1) Assume, in addition that 0\in \{x\in\Re^n: Ax \leq b\}.
Suppose you want to determine the largest volume of a centrally-symmetric rectangular box (with faces parallel to coordinate planes) that fits inside a polytope \{x: Ax \leq b\} (that contains the origin). Since the box has faces parallel to the coordinate planes, you can effectively describe it by a vector of numbers r_j --displacement from 0-- in each direction j, j = 1 through n.
Now, in principle you would have to check that every vertex of the box, with coordinates + or -r_j, is within the polytope, i.e., satisfies Ax \leq b; this is a lot of constraints (2^n, in fact).
Fortunately though, you only need to check "the worst case" scenario for each of the constraint, namely, noting that for each constraint i the worst case situation amounts to
(*) \sum_j abs( A_{i,j} ) r_j \leq b
as the vertex coordinates take on values plus or minus r_j as you go through all the vertices of the box.
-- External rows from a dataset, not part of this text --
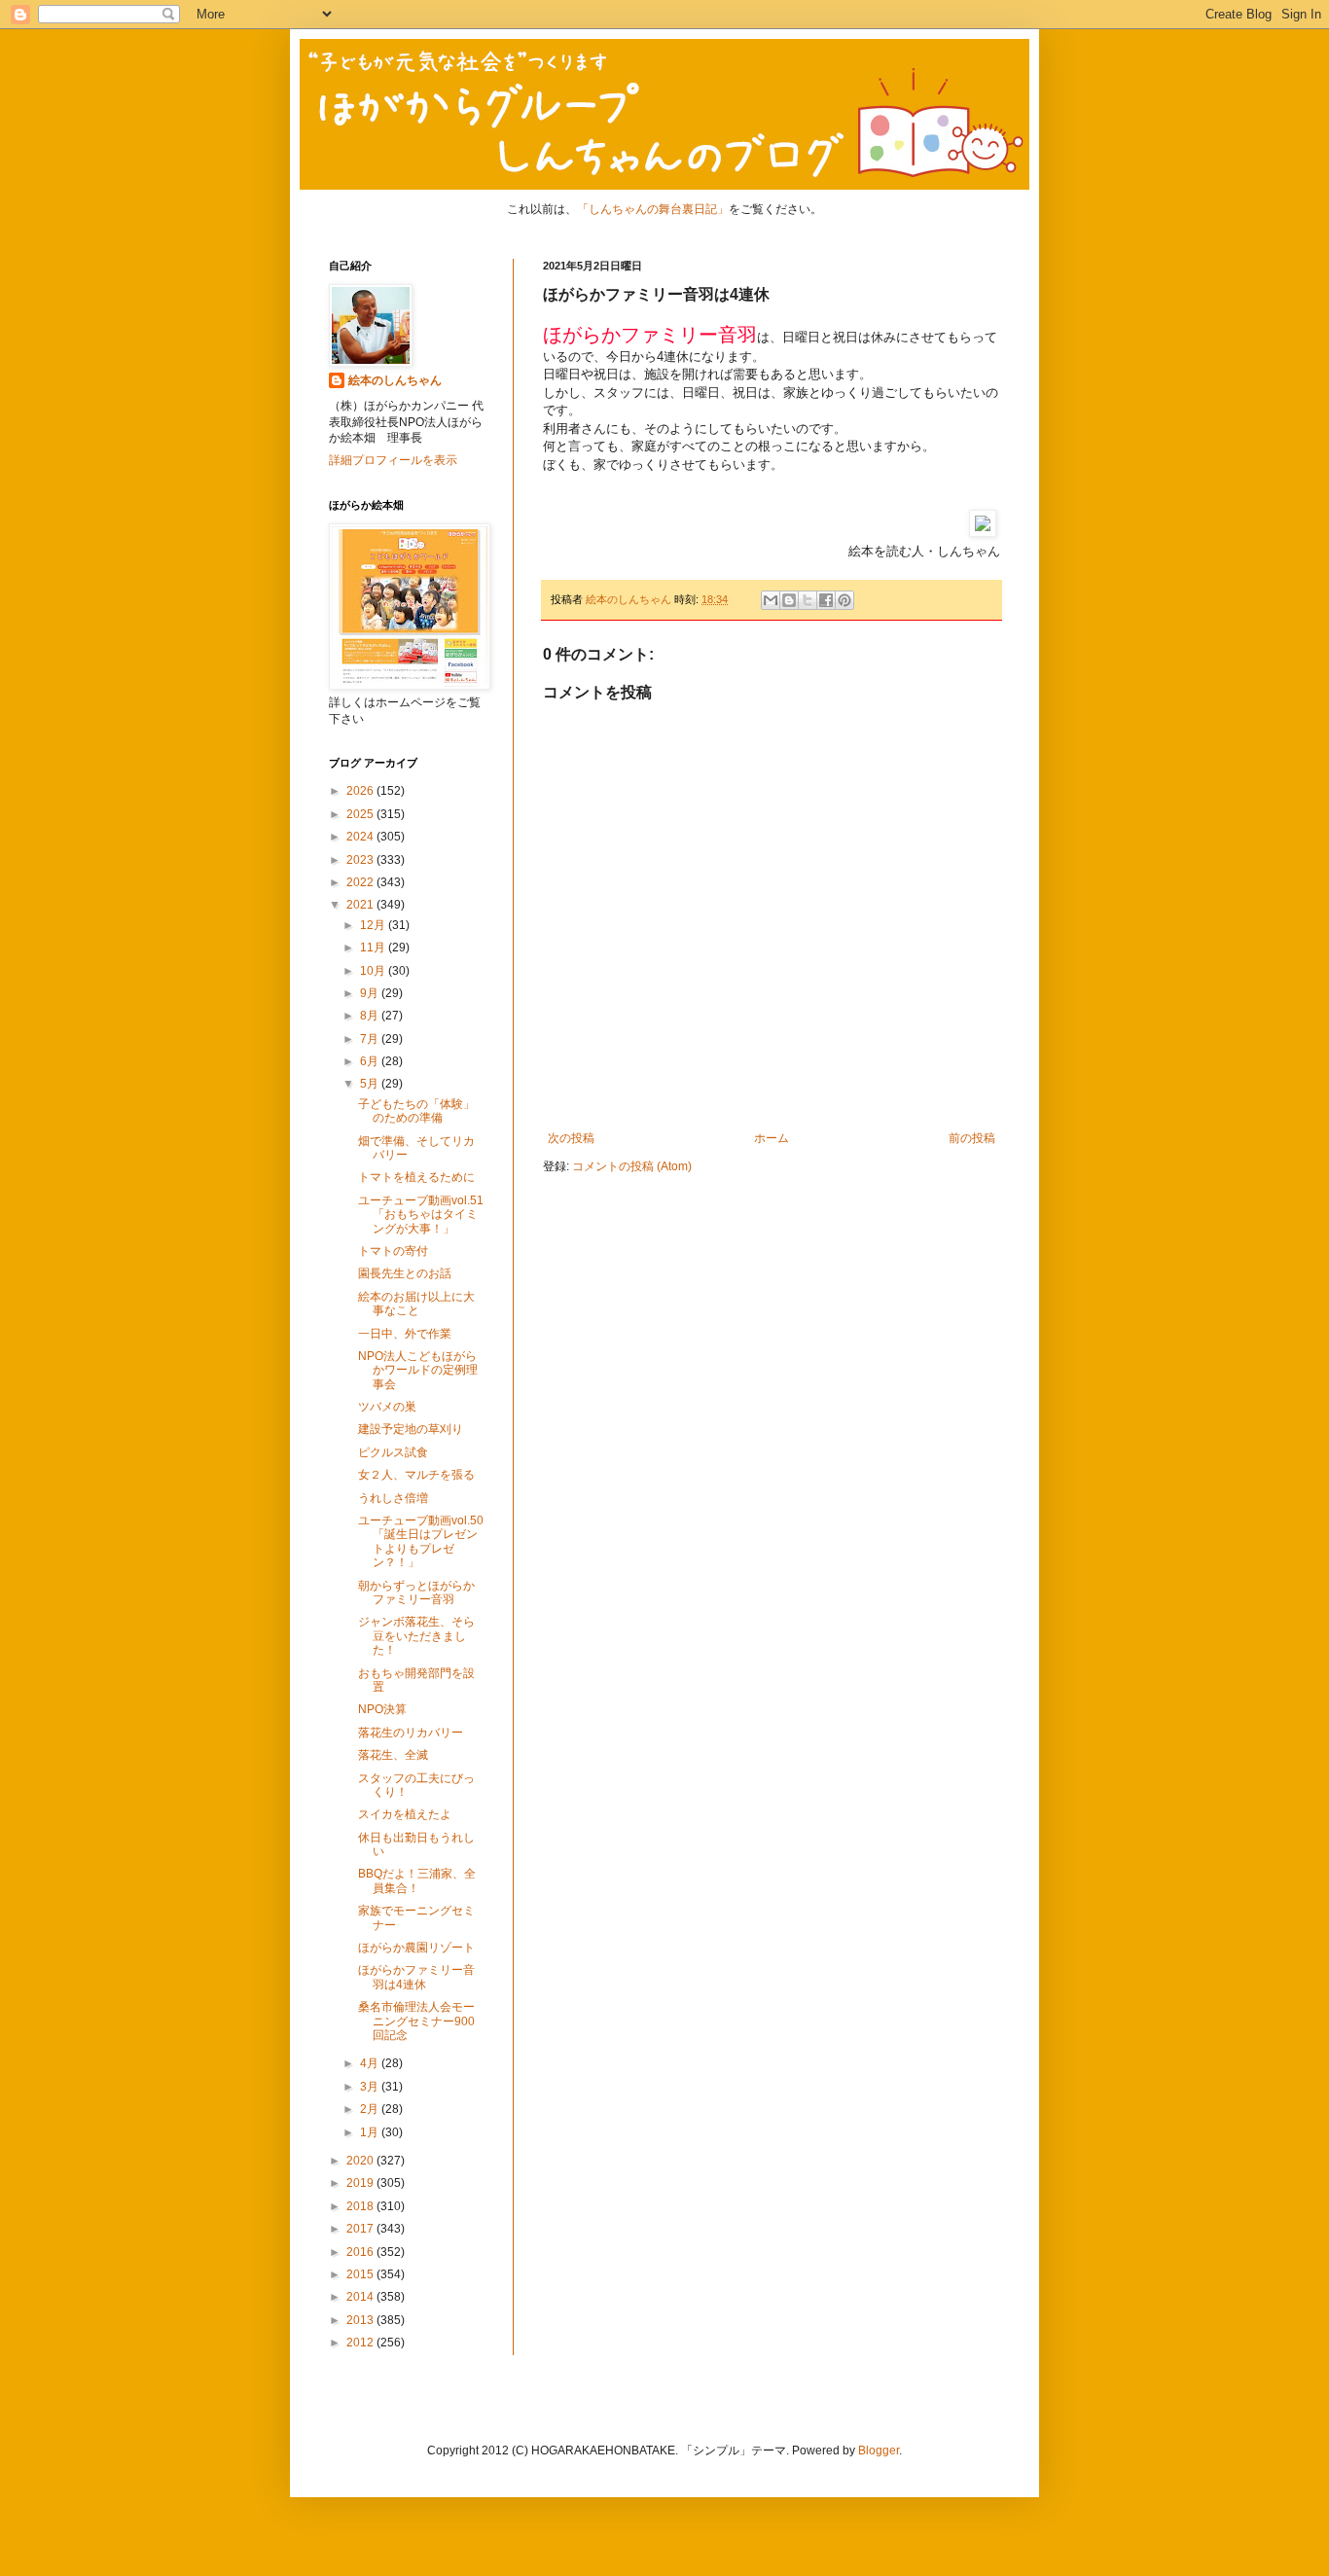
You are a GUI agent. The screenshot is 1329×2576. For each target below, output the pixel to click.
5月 (370, 1084)
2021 (361, 905)
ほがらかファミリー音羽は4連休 (416, 1976)
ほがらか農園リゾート (416, 1947)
S, to get the max-volume centrally symmetric box you need to maximize the product of r_j variables (equivalent to the sum of the logs, which is convex), subject to the set of constraints (*) above.
2) Note if you want just a max-volume cube in the above, all r_j are the same, i.e., you would use a single scalar variable r instead.
Now, lets drop the assumption that 0\in \{x\in\Re^n: Ax \leq b\}. We can "centre" the polytope around some feasible point c (assuming such point exists), i.e.,
(**) A c \leq b
and furthermore, drawing on the reasoning above, re-write the cube containment constraints (writing the box vertex coordinates x_j as c_j plus or minus r_j) as
(***) \sum_j abs( A_{i,j} ) r \leq b - A c
It remains to maximize r subject to (***).
I think this is it.
Hopefully, this helps (and I am not making major mistakes here :)).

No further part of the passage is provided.